Aim:
Please write out everything from the line containing "Toggle the Z" down to the line containing "tap(272, 147)", with both of those lines included, and leave the pictures out of your answer.

Exercise inputs:
===

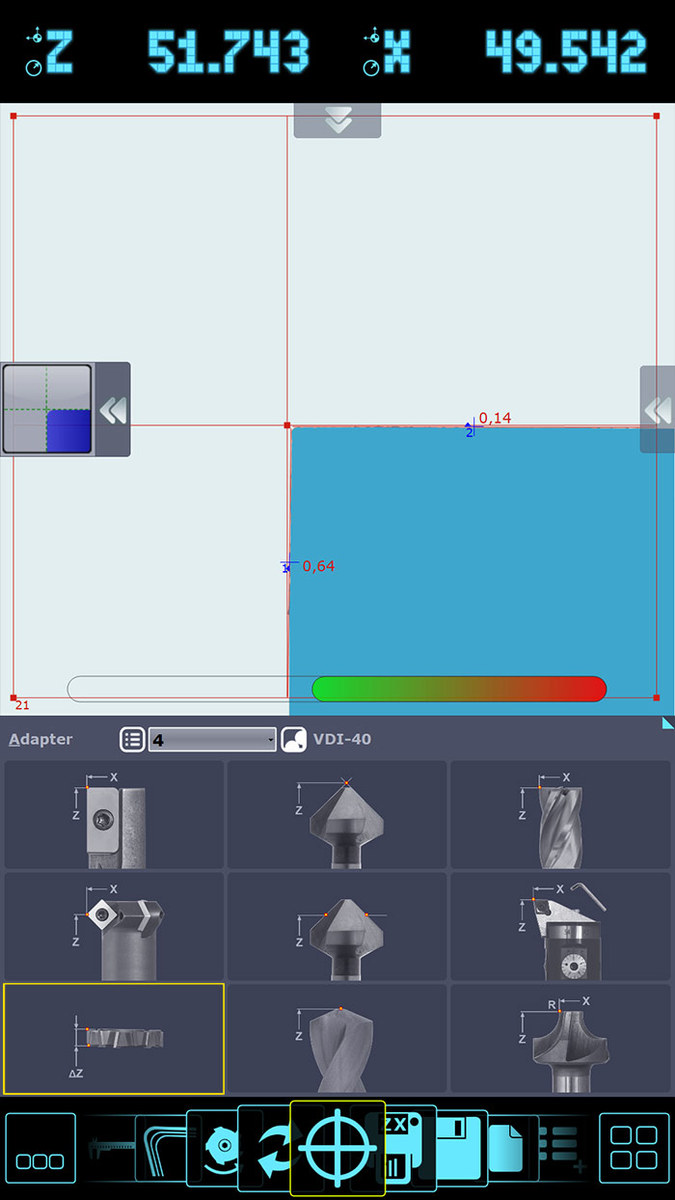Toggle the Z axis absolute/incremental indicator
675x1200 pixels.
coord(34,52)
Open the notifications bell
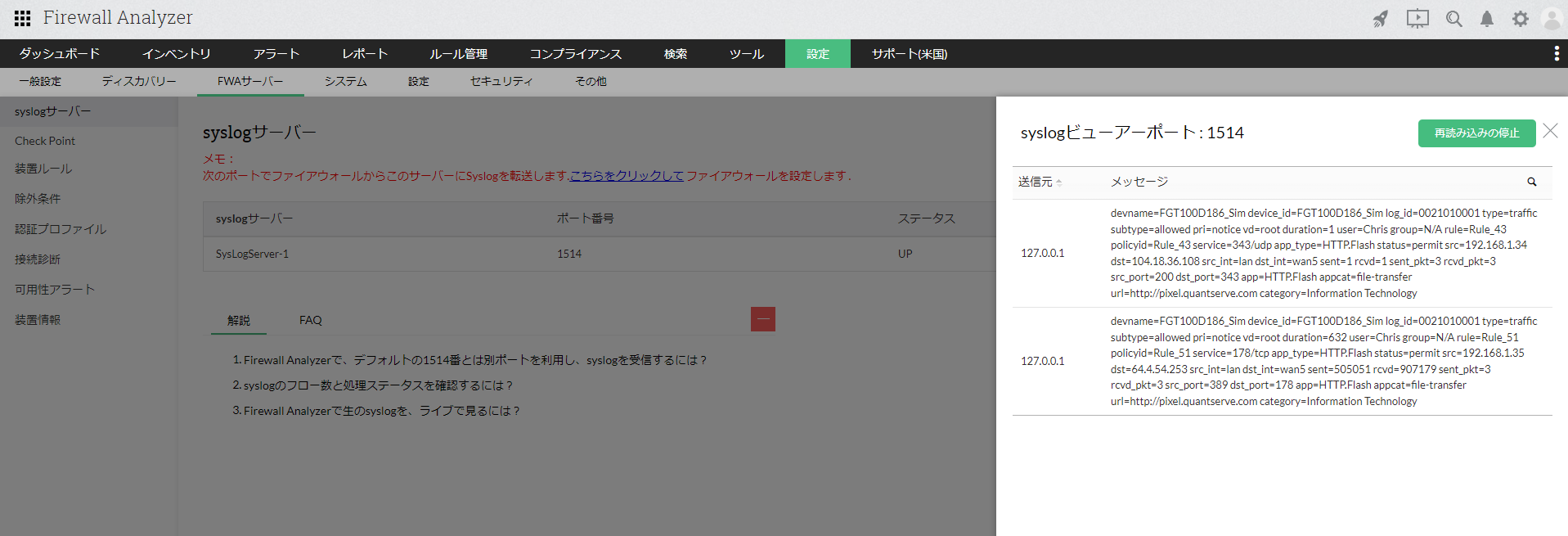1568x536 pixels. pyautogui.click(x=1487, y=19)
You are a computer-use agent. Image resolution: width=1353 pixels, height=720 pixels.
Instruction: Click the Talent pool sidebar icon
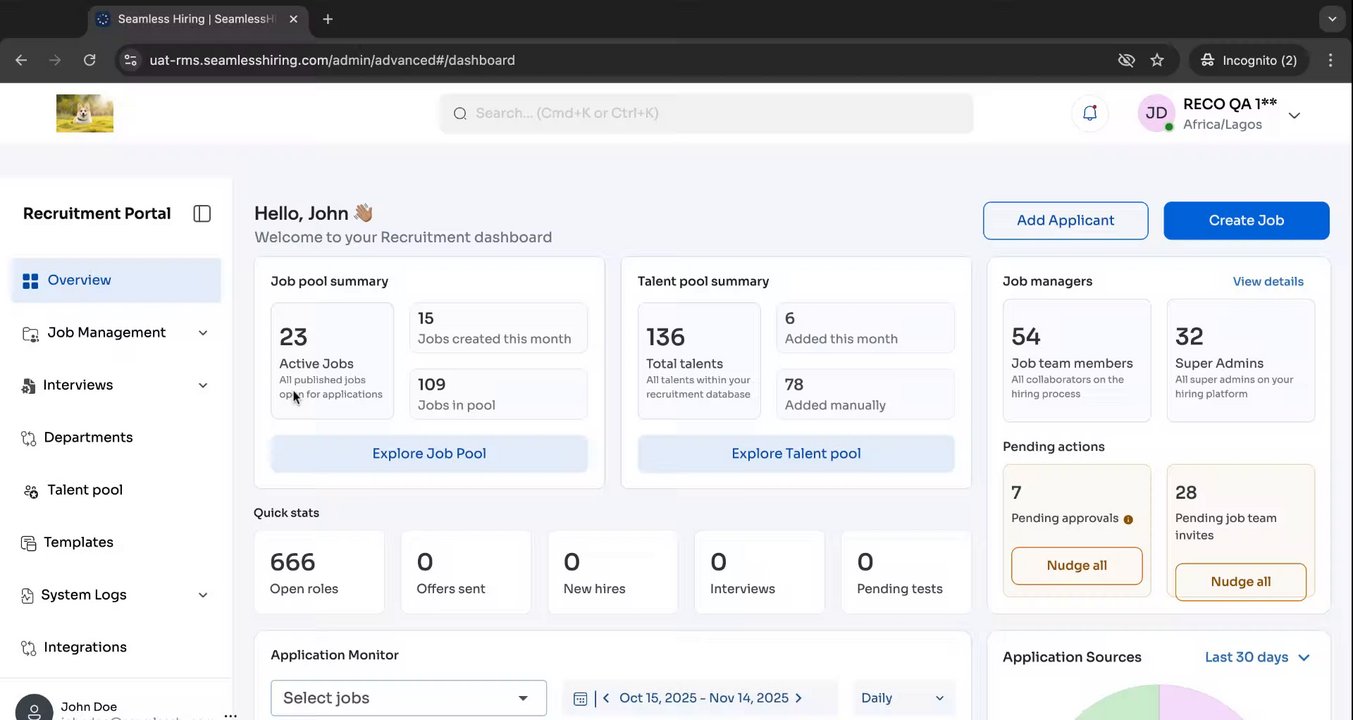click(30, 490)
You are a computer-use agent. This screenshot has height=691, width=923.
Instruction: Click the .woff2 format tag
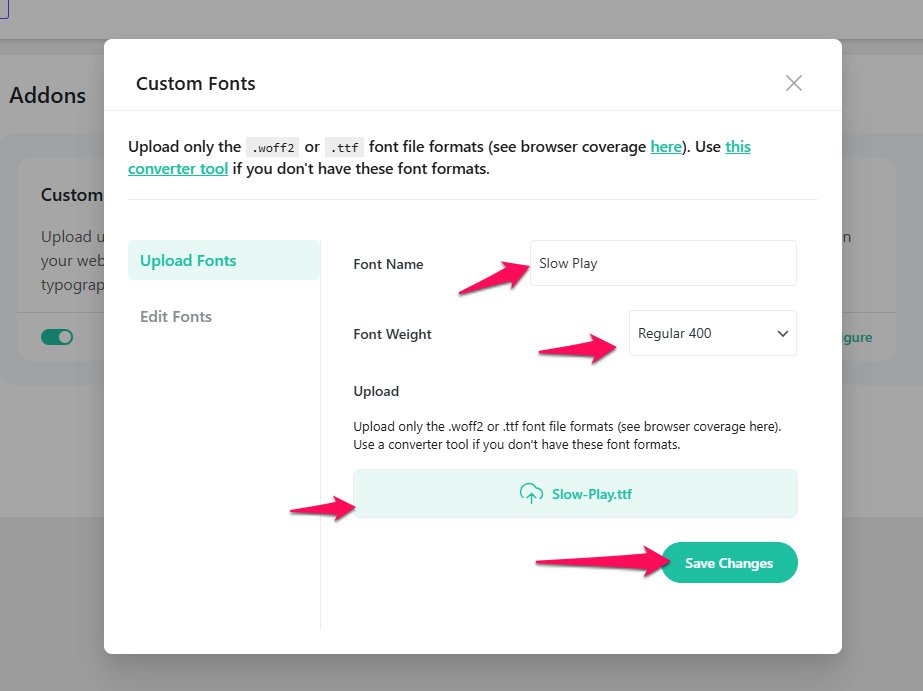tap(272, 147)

===

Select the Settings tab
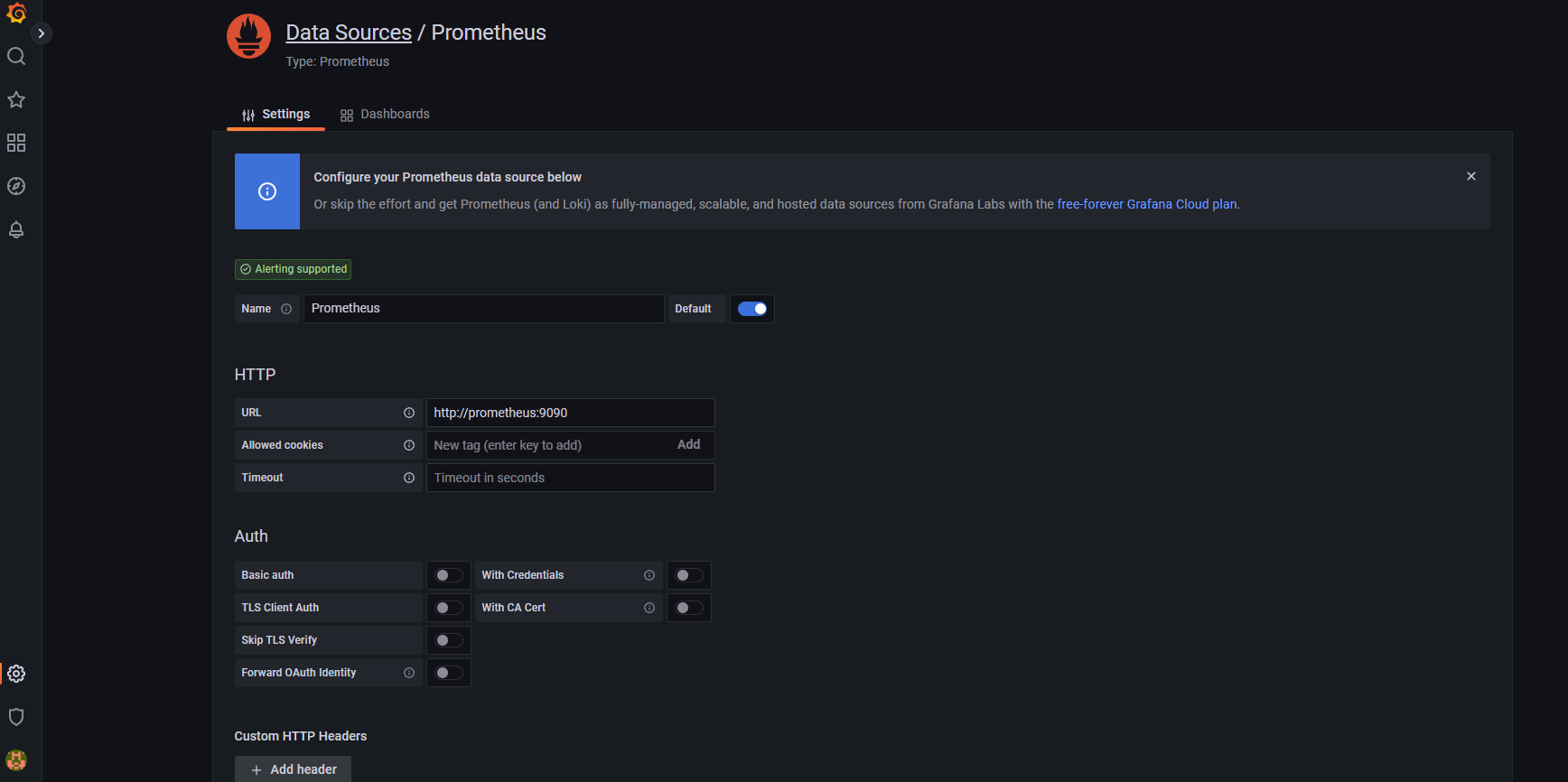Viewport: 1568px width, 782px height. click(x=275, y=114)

===

Response to this exercise:
Toggle the Z axis absolute/incremental indicator
675x1200 pixels.
coord(34,52)
Open the notifications bell
1568x536 pixels. pyautogui.click(x=1487, y=19)
You are a computer-use agent. Image resolution: width=1353 pixels, height=720 pixels.
Instruction: Click the Talent pool sidebar icon
click(30, 490)
You are a computer-use agent. This screenshot has height=691, width=923.
Instruction: Click the .woff2 format tag
tap(272, 147)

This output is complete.